Wine producers are looking to smaller markets like Canada for strong growth potential and better pricing, according to most recent Rabobank Wine Quarterly report.
Canada is an attractive export market, at a time when they are in short supply.
It is the sixth-largest wine importer and consumes about 480 million litres of wine per year, making it roughly one third the size of the UK market.
Yet unlike the UK, which has seen a slide on wine sales and profits, Canada is carrying momentum with consumption growing by 30% since 2006. Prices are also growing faster than volumes (dollar sales rose 8% in 2011, while volume growth was 5%).
Many exporters are able to attain prices in Canada that are well above their global averages.
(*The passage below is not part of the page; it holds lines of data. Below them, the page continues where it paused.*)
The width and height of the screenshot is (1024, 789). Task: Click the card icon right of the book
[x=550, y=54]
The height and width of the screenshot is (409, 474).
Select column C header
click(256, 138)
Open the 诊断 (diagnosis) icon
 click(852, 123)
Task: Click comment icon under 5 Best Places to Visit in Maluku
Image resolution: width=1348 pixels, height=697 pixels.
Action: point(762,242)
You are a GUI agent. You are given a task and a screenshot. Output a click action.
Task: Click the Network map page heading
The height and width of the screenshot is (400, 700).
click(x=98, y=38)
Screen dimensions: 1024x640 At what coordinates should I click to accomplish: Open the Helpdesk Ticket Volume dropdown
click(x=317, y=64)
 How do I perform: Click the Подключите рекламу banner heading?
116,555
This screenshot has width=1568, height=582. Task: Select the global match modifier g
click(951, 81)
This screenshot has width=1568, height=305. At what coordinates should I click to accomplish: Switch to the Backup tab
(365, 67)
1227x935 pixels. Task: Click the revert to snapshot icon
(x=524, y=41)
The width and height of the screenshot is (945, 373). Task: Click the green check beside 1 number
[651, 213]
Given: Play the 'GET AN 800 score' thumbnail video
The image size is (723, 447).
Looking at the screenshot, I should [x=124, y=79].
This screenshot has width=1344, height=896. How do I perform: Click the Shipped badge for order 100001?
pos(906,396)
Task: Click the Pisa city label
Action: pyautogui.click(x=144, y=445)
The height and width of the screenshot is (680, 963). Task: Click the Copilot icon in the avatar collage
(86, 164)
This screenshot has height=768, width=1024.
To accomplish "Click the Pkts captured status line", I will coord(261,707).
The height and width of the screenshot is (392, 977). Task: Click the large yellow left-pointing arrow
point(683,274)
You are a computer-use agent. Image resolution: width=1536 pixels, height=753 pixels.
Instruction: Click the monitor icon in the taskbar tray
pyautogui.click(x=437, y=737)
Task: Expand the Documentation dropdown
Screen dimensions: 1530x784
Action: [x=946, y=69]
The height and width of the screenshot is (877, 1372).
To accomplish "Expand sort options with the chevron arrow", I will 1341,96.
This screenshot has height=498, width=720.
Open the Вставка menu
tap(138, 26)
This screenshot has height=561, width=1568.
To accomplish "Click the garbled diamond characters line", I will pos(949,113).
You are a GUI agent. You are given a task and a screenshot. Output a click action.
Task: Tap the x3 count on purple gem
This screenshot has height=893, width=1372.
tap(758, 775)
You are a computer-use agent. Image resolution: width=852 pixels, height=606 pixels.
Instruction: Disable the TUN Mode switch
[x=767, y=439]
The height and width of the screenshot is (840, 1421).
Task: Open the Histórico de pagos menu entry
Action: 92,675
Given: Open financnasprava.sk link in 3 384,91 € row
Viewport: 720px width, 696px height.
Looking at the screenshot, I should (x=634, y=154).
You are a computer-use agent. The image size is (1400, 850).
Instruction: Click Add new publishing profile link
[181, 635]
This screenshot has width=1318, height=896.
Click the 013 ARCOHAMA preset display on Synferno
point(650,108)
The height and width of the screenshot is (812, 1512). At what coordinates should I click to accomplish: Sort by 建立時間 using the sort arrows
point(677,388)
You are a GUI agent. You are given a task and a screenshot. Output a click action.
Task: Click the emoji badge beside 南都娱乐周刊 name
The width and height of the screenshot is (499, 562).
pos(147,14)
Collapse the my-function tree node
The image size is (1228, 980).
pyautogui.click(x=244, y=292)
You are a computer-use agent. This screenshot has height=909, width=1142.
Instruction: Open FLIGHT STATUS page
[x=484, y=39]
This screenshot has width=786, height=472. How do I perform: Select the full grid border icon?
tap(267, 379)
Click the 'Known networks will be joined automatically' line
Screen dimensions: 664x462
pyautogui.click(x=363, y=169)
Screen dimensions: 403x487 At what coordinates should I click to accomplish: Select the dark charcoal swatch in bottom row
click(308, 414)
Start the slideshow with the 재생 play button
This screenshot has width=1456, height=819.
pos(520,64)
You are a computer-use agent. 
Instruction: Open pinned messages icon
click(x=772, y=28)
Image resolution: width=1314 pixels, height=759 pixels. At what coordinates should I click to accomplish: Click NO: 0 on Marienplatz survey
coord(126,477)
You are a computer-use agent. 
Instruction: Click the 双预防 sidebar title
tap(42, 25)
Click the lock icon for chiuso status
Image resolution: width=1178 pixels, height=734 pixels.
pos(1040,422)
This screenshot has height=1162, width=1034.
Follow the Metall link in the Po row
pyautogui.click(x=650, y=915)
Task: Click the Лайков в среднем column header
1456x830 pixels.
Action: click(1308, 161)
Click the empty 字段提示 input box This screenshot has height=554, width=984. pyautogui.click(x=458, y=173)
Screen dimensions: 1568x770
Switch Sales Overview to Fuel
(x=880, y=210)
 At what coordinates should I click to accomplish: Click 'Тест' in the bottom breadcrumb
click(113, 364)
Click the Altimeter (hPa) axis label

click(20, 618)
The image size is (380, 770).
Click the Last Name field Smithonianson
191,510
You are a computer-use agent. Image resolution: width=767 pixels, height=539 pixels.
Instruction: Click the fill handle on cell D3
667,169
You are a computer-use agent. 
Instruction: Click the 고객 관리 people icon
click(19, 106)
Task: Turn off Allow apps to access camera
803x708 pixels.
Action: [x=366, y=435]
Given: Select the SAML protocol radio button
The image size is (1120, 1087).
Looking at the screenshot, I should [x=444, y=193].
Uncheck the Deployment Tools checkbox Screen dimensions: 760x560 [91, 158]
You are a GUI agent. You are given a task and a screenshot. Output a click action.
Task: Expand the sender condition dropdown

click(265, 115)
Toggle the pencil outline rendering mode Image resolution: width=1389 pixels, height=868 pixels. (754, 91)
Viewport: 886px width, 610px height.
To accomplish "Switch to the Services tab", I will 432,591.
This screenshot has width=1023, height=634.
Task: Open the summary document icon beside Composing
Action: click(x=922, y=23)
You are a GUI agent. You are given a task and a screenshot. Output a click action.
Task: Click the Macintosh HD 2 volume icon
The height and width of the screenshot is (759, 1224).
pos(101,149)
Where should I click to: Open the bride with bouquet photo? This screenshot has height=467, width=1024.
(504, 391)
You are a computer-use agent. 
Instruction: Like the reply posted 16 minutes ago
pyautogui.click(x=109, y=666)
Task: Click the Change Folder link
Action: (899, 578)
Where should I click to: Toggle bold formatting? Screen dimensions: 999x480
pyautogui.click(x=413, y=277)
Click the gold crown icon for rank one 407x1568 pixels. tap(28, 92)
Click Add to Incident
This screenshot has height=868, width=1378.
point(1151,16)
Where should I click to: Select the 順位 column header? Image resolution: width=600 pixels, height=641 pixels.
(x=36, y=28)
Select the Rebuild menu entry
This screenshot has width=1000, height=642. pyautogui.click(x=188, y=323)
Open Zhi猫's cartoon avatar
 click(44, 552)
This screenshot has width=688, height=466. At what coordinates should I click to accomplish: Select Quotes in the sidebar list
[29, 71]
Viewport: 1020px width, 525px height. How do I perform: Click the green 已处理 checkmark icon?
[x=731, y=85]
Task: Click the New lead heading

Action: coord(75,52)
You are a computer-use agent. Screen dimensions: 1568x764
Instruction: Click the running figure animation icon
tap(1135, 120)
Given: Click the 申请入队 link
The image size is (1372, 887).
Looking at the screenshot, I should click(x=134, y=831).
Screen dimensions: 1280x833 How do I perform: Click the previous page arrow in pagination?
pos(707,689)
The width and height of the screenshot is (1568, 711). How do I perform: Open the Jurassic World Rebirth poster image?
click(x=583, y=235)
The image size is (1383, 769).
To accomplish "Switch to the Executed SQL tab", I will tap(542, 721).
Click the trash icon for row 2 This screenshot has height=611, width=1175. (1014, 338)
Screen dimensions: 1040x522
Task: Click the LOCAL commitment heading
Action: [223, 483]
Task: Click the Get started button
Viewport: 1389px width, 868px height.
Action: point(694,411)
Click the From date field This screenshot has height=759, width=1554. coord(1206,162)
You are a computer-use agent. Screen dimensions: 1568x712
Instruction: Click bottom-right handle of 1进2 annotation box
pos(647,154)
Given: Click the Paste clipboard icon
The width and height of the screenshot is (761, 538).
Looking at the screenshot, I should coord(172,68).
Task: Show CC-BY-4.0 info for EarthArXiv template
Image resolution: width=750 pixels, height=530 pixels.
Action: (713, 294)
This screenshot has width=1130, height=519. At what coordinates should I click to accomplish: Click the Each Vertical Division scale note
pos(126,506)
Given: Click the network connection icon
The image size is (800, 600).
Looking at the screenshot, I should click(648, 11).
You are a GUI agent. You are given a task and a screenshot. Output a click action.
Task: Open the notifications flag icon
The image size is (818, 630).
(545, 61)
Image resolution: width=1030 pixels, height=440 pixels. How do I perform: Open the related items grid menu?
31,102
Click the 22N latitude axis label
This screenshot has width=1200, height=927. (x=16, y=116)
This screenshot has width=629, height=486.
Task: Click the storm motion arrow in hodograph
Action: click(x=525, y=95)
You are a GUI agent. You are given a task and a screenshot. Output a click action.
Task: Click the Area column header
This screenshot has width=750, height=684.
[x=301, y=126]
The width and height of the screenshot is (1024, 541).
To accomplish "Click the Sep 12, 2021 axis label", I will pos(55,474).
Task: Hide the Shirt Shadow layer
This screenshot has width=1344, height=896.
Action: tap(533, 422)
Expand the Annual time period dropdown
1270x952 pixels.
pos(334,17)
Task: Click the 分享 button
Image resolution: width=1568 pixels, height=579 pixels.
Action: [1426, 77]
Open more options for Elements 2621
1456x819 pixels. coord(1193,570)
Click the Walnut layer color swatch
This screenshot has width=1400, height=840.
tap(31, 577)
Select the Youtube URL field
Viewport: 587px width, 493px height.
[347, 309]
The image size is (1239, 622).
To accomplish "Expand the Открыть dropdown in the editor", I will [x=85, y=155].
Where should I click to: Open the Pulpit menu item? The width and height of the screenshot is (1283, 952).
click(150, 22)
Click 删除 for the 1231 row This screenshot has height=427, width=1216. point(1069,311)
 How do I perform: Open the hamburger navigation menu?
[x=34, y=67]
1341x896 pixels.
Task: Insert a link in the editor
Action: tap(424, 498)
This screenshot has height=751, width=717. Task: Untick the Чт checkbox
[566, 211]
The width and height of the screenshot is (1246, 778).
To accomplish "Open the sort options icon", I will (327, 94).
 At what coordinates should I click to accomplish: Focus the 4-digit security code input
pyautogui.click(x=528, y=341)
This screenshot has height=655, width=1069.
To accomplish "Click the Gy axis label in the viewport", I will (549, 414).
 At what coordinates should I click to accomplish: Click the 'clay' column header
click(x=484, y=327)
This is because Canada tends to import higher quality wines than many other markets and suppliers have to deal with state-run provincial retail monopolies that can require them to pay part of the marketing costs for their brands.
There is, however, at least one dark cloud for wineries as provincial Canadian governments are currently facing budget deficits and are looking for ways to close the gap.
Ontario, for example, has a CA$15 billion current account deficit (CAD) and as part of its reduction plan, the Ministry of Finance has suggested that the Liquor Control Board of Ontario (LCBO), should “use its purchasing power more effectively and improve its markup structure for setting retail prices”.
This would lead to a squeeze on margins for importers.
“On the whole, the Canadian market appears poised for continued growth in wine consumption, both in volume and value,” said Stephen Rannekleiv, executive director, Food and Agribusiness Research & Advisory at Rabobank.
“However, while growth is likely to continue, suppliers may soon begin to feel greater margin squeeze as global suppliers continue to look to the Canadian market in search of greener pastures and provincial monopolies are likely to apply greater pricing pressure.”
The Rabobank report also deals with international wine supply and according to the USDA total California wine grape production declined 7% in 2011, though the total grape crush was down only 3%, as more raisin and table grapes were crushed for wine.
The 2011 EU wine production was down roughly 2% compared to that of 2010 but with significant variation between regions. Production increases in France (11%), Germany (30%) and Hungary (38%), were offset by declining production in Italy (-14%), Spain (-2%) and Portugal (-17%).
The 2012 Australian and New Zealand wine harvest has experienced delays due to flooding and an unseasonably cool growing seasons.
In trade circles, France, Italy and Spain all registered healthy growth in exports in 2011, while Australia, and to a lesser degree Chile, saw notable declines.